**Selected excerpt:**
■ ■ ■ ■ ■ ■ ■
In Gaza conflict, news media are more interested in pictures than the truth.


 
 
We've seen the pictures over and over. We see them every few years. Members of the news media wearing flack jackets but standing at a recommended safe distance from actual shelling, their cameras rolling give their reports of the latest barrage of rockets fired into Israel by Hamas from Gaza and the latest on Israeli retaliation and its aftermath and are on the scene quickly to record the carnage, the pained faces and the destruction.

What they never get to is the truth as if they are actually afraid to ask the right questions, the most important questions. The questions are there  to be asked but they never ask them.

 This was apparent a few days ago as CNN showed a home in Gaza damaged by a nearby Israeli missile strike and the Palestinian woman who lived in the home saying to the journalist and the camera, "what did we do to deserve this"?

It was the single most telling and important question of the conflict and one that had an answer. But the reporter on the scene didn't answer her question when the reporter clearly could have.

What is so poignant and important about the Palestinian woman's question of "what did we do to deserve this"? is that it was clear by her question that she didn't know. She seemed to not know that Hamas initiated the conflict and caused the retaliation by firing rockets into Israeli civilian populations, into apartment buildings, into homes and have tried to hit Tel Aviv and Jerusalem. The Palestinian woman gave every indication that she didn't know.

If she didn't know, it would have said a great deal about Hamas and their control over the news media and the free flow of what information gets to the Palestinian people. But the reporter could have told her. And the reporter could have asked the woman some critical questions.

The CNN reporter could have asked if she knew about the rockets Hamas had launched into Israel. The reporter could have asked her if she held Hamas responsible for the damage to her home and what the Palestinian people are now going through because of the rocket attacks by Hamas.

Whatever her answers would have been, they would have been crucial to understanding just what the real issues are regarding this outbreak for Palestinians living in Gaza. It would have been crucial to know whether this woman supported Hamas and their attacks or not  because  it would have given insight into how much support from Palestinians in the street Hamas really has for its actions and whether Palestinians in Gaza are willing to pay the price for Hamas rocket attacks.
■ ■ ■ ■ ■ ■ ■
Data drawn from a collection
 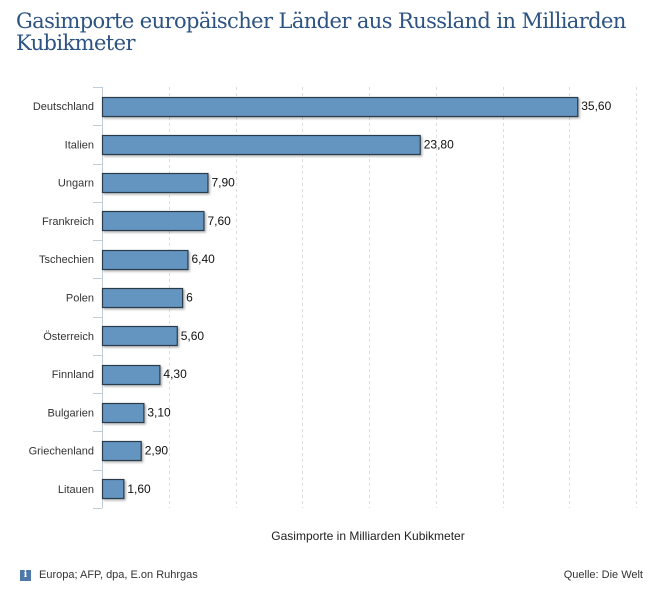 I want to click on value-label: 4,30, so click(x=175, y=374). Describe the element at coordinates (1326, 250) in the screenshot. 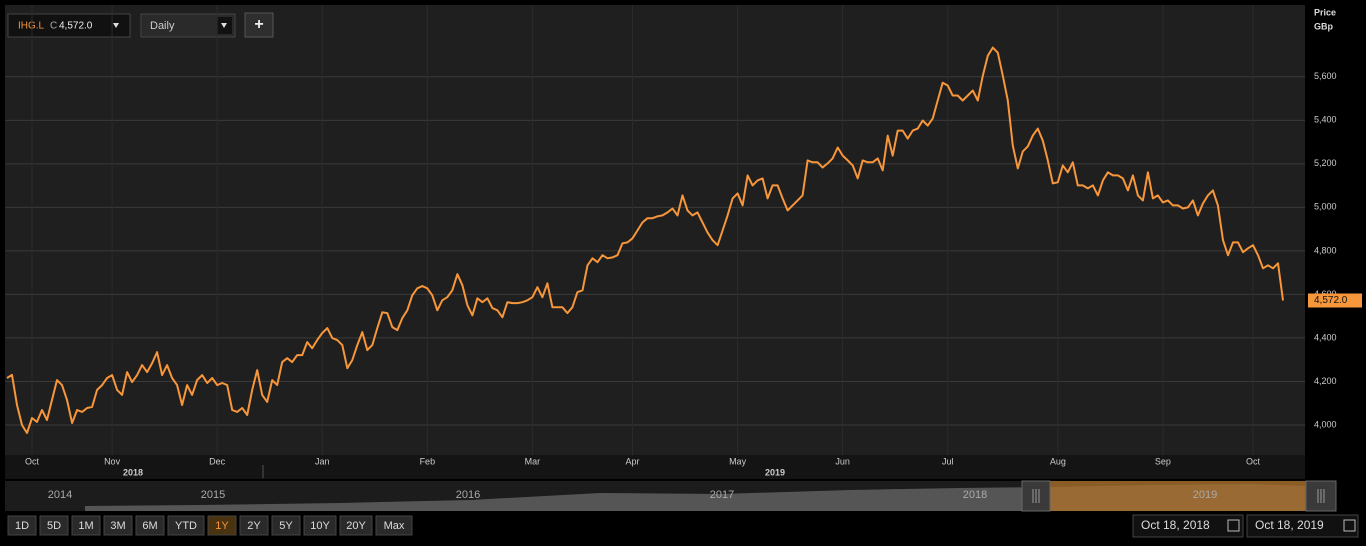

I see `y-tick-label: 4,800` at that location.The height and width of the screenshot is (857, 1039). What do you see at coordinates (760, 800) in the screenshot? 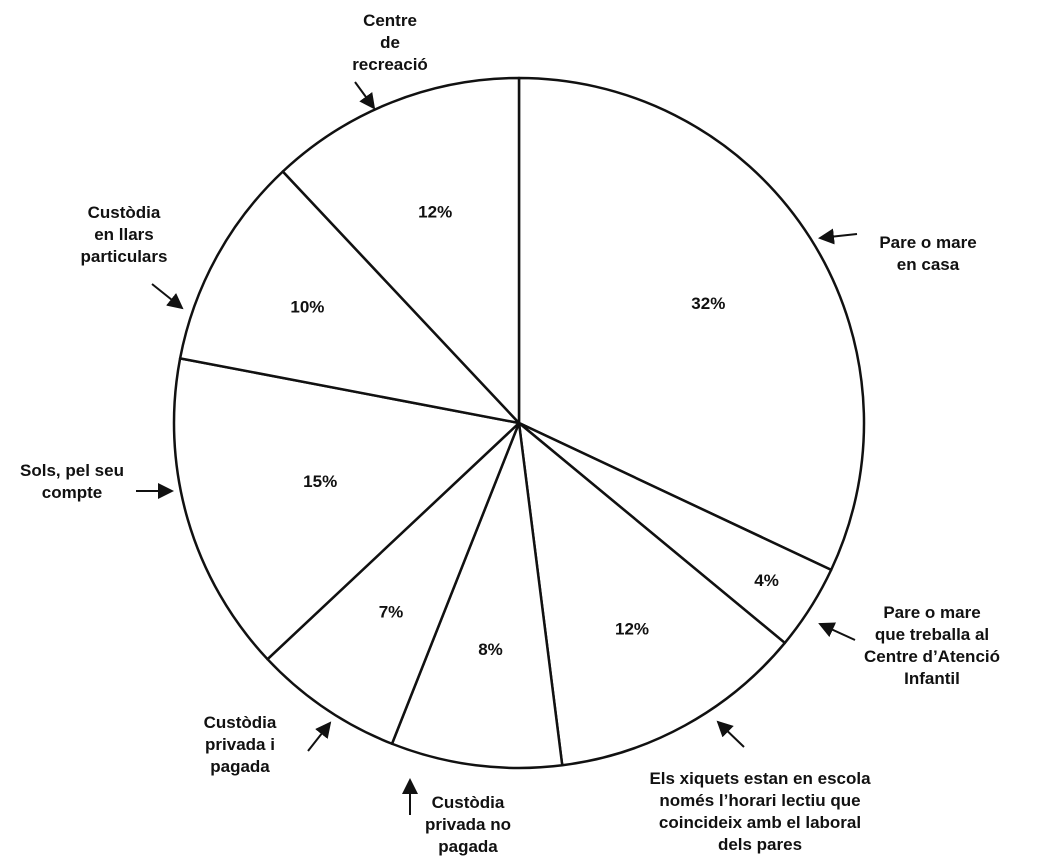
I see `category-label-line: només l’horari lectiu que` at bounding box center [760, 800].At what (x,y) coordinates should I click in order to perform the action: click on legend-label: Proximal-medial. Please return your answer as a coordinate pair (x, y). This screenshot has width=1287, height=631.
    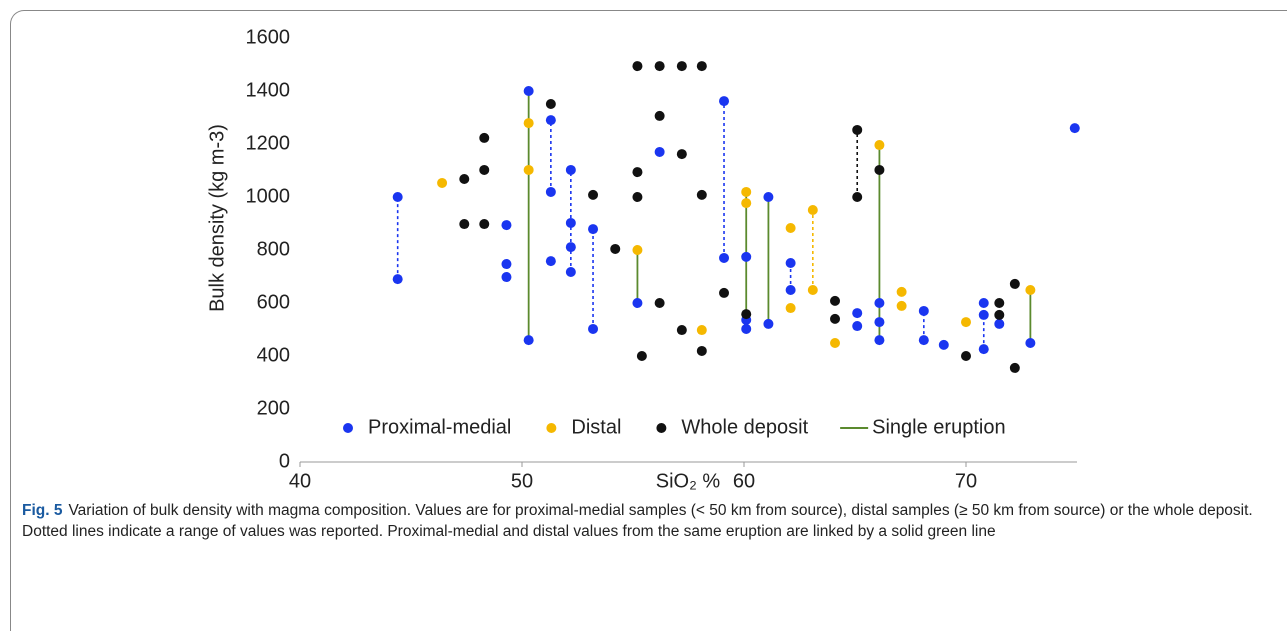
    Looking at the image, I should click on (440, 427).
■ ■ ■ ■ ■ ■ ■
**Problem 1:** In the commentary on news coverage of the Gaza conflict, what question did the Palestinian woman ask the CNN reporter?
**Problem 2:** Extend the commentary on news coverage of the Gaza conflict, picking up after its final sentence.
The listing has no connection to the commentary on news coverage of the Gaza conflict.

**Answer 1:** She asked, "what did we do to deserve this"?

**Answer 2:**
If, upon learning of the Hamas rocket attacks, the woman did blame Hamas or felt they bore some responsibility for the retaliatory Israeli missiles coming into Gaza including the one that hit her home, it would have an enormous effect on how third parties and the rest of the world would view the conflict and whether Hamas is truly acting in the name of the people who elected them.

On the other hand if the woman said she did support the rocket attacks by Hamas the next logical question would have been, " and did you expect Israel to just absorb the rocket attacks and do nothing to retaliate or try and stop them"?

In the unlikely event the woman said yes ( unlikely, since if she had known about the rocket attacks in the first place she never would have asked " what did we do to deserve this"?) then the rest of the world would know what Israel is up against and be clear about the will of the Palestinian people in Gaza.

In either instance, the CNN reporter didn't ask, didn't inform her or answer her questions about why her home was damaged.  The reporter could have told the woman  that what happened to her house was the byproduct of Israeli retaliation for the Hamas rocket attacks into Israel, initiated by Hamas. The woman could have been asked her feelings about that and did she support what Hamas did and does she understand now why her home was damaged.

Instead all the CNN reporter wanted to bring you were pictures. Pictures of grief. Pictures that say war is bad as if anyone needed to be told, and  using pictures of this woman's grief and the grief and damage of those on the Israeli side brought to you for your viewing pleasure.

 Does it really take more courage to ask a question in Gaza than to put on a flak jacket? Apparently it does.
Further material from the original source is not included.